Lamunan Soraya tentang masa-masa awal kepindahannya dulu pecah saat ibunya masuk ke kamarnya. Wanita bertubuh gemuk itu duduk di ranjang dan memegang dahi Soraya untuk memeriksa suhu tubuh putrinya.

“Udah enakan, Ra?”

Soraya mengangguk sedikit. “Lumayan, Bu.”

Tangan Tanti bergerak mengelus kepala, lalu turun ke lengan Soraya. “Kita bisa ke dokter kalau kamu mau.”

“Nggak usah khawatir, Bu. Aku baik-baik aja, kok.” Aku cuma hamil, batin Soraya miris. Tentu saja dia tidak bisa mengatakan hal itu sekarang untuk meredam kekhawatiran ibunya. Soraya berharap, ia bisa menemukan solusi supaya ia tidak perlu mengatakan soal kehamilannya pada sang ibu. Ia harap, ada keajaiban, seperti testpack yang rusak atau apa pun.

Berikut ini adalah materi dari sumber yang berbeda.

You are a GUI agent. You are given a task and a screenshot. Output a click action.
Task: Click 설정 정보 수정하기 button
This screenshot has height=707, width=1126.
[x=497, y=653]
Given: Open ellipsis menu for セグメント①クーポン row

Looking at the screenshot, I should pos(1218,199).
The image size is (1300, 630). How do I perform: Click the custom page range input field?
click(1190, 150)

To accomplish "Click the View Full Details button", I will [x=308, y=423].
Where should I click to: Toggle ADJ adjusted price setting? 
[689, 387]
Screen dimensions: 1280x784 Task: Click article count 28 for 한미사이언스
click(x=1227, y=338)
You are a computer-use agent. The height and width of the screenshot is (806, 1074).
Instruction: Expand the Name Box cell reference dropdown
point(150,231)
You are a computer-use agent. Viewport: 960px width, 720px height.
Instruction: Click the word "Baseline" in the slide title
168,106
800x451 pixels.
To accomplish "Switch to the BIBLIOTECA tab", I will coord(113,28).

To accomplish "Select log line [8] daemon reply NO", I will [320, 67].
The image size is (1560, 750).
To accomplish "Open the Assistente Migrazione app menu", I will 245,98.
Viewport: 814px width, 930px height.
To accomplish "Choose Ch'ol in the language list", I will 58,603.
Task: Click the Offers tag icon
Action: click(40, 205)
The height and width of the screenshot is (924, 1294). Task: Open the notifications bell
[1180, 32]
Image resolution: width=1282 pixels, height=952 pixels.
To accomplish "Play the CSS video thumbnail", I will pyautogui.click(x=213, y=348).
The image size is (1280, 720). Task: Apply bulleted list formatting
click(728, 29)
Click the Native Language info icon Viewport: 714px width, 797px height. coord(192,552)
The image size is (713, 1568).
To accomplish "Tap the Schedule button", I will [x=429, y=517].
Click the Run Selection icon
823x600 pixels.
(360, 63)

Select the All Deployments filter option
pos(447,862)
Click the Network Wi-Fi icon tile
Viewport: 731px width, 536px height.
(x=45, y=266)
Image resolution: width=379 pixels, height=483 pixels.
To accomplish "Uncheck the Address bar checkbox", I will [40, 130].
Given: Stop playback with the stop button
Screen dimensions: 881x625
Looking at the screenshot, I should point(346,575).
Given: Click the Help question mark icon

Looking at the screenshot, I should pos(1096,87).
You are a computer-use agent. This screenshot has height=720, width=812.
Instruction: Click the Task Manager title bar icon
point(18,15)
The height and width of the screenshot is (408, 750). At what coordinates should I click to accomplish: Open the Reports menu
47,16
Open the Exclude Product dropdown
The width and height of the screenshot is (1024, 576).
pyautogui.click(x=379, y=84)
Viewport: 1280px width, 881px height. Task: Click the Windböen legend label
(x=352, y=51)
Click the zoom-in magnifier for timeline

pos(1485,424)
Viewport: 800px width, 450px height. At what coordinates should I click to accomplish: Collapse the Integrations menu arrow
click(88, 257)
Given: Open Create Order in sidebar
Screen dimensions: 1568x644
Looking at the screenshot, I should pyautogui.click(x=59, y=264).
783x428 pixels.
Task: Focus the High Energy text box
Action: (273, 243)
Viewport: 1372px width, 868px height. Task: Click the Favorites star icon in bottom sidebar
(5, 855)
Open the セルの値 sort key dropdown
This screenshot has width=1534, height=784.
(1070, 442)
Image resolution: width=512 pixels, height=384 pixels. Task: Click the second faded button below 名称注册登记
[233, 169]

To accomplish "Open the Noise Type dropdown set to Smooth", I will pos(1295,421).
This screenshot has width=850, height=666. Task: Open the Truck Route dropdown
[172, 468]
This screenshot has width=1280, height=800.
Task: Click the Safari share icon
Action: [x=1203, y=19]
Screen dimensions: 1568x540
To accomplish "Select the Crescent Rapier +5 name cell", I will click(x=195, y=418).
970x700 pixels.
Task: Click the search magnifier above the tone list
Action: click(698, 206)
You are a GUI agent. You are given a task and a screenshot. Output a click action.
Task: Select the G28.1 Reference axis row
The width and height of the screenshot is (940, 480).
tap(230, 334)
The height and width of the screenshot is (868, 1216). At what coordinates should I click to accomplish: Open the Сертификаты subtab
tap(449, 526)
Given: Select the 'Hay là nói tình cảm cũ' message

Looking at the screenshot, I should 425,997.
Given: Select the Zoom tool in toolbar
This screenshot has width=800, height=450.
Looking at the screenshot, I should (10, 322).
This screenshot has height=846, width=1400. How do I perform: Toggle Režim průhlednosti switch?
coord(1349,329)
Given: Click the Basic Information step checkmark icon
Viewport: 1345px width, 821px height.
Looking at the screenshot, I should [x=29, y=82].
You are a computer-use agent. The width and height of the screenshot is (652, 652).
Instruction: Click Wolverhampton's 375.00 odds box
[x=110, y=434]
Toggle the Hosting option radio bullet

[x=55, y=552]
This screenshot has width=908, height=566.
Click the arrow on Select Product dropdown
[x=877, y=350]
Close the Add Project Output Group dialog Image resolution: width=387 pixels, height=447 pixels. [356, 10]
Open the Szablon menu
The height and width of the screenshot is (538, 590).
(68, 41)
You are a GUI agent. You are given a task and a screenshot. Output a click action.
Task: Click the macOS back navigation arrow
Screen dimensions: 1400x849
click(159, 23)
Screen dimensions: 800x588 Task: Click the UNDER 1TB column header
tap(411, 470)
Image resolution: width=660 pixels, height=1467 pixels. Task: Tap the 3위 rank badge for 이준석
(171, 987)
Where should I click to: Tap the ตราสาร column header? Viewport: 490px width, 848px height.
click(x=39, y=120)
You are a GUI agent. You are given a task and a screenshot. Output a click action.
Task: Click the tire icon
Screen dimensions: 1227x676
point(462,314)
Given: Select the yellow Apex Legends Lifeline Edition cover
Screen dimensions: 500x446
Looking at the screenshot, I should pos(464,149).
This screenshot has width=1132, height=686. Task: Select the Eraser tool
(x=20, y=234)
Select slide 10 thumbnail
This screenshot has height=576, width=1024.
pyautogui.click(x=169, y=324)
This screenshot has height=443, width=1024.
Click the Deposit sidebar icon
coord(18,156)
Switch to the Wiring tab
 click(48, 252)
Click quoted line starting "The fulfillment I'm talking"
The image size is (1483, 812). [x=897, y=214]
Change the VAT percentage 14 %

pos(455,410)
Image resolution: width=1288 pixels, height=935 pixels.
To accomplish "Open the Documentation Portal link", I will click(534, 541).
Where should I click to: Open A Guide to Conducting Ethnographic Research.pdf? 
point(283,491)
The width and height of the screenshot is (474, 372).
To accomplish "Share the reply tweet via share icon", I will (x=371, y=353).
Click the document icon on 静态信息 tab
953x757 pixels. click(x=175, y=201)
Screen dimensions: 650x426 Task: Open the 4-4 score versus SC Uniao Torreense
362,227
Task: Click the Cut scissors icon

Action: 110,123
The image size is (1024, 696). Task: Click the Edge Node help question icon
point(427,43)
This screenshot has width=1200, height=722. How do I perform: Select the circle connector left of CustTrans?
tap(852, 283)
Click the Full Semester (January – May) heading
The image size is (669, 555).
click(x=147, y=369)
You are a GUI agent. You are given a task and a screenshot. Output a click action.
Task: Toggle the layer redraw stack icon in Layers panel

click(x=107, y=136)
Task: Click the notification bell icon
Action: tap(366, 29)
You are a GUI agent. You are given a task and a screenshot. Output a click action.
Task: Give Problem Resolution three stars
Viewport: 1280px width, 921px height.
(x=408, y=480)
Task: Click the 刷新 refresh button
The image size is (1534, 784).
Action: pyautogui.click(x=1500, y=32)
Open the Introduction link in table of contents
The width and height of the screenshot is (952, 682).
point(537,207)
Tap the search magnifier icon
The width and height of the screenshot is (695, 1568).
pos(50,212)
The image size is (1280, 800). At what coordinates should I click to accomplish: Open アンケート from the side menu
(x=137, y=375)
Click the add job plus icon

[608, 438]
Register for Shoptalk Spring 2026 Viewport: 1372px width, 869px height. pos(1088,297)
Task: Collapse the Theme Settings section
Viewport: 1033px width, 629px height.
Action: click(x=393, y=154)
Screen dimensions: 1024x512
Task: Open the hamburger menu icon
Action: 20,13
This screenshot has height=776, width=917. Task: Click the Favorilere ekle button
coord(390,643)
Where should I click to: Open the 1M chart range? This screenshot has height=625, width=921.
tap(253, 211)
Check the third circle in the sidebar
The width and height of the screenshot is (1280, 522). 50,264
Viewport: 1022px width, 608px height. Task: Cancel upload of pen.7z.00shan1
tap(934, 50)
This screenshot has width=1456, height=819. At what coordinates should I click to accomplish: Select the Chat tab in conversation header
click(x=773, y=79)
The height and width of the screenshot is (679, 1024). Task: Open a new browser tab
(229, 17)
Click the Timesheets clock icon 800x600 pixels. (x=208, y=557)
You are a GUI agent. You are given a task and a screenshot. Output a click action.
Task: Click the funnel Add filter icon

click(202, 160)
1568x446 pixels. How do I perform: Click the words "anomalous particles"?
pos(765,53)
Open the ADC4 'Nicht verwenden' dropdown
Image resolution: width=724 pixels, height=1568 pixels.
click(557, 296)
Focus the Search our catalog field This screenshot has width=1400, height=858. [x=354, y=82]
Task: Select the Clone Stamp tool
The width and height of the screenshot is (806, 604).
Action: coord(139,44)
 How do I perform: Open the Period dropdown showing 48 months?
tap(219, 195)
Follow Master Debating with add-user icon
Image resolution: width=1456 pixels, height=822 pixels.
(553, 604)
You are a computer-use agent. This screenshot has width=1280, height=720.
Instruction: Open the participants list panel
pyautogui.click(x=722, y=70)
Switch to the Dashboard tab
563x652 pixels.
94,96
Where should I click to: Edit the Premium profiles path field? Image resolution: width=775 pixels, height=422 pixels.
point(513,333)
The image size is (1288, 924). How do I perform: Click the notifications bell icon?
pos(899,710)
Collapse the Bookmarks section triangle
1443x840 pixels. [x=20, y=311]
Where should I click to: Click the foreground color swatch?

Aborsi. Gagasan itu melintas cepat di benak Soraya. Tak dimungkiri, hal itu adalah satu-satunya cara untuk menghilangkan masalahnya saat ini. Tapi, apakah ia sanggup membunuh janin di perutnya? Lagi-lagi Soraya berperang dengan pikirannya sendiri. Ia tak bisa memilih antara logika dan nurani. Baginya, jalan ke depan adalah jurang yang dalam serta mengerikan. Apa pun pilihan yang diambil, ia tetap akan terluka. Lantas, apakah melenyapkan janin yang baru berbentuk gumpalan darah adalah pilihan terbaik?

Dering ponselnya lagi-lagi terdengar. Dias menelepon. Soraya baru ingat ia belum membalas pesan darinya tadi.

“Halo, Yas?”

Soraya mengangkat telepon sambil melihat wajah ibunya. Gesturnya jelas kalau ia gelisah. Ia merasa tak enak pada ibunya.

Tanti menyadari bahwa yang menelepon adalah seorang lelaki, teman dekat Soraya. Ia sebenarnya tidak setuju putrinya memiliki kekasih. Hanya saja, ketidaksukaannya tidak pernah ia ungkapkan secara terang-terangan. Tanti hanya rutin memberi nasihat-nasihat tentang betapa membuang waktu pacaran itu, atau betapa berbahayanya jika terlalu dekat dengan lelaki. Ia memercayai putrinya. Ia yakin putrinya cukup pintar menjaga diri. Baginya, hubungan Soraya dengan Dias adalah cinta monyet yang akan pudar seiring berjalannya waktu.

“Aku di depan rumahmu, Yang! Bisa ketemu bentar?” kata Dias dari ujung telepon.